→ **Task objective**: Please convert the records from the start through the line containing "click(x=682, y=68)", including that line, into a two-column CSV with the headers instruction and coordinates. Give one row per record, putting the instruction text and its answer each in a single quoted field with line breaks replaced by spaces.

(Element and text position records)
[Start]

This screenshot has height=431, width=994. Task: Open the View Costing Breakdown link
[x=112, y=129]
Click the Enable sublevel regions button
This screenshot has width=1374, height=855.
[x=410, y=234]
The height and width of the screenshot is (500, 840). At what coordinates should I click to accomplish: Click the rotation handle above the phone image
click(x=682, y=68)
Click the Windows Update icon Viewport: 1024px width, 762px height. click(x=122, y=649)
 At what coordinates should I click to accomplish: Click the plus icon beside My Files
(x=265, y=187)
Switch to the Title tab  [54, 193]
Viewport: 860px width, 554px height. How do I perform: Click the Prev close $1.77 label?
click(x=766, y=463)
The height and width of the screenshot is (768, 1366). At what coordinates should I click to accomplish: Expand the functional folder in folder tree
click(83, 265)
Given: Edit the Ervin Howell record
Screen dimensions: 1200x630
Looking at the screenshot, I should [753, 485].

[End]

→ **Written solution**:
instruction,coordinates
"This screenshot has height=431, width=994. Task: Open the View Costing Breakdown link","[x=112, y=129]"
"Click the Enable sublevel regions button This screenshot has width=1374, height=855.","[x=410, y=234]"
"The height and width of the screenshot is (500, 840). At what coordinates should I click to accomplish: Click the rotation handle above the phone image","click(x=682, y=68)"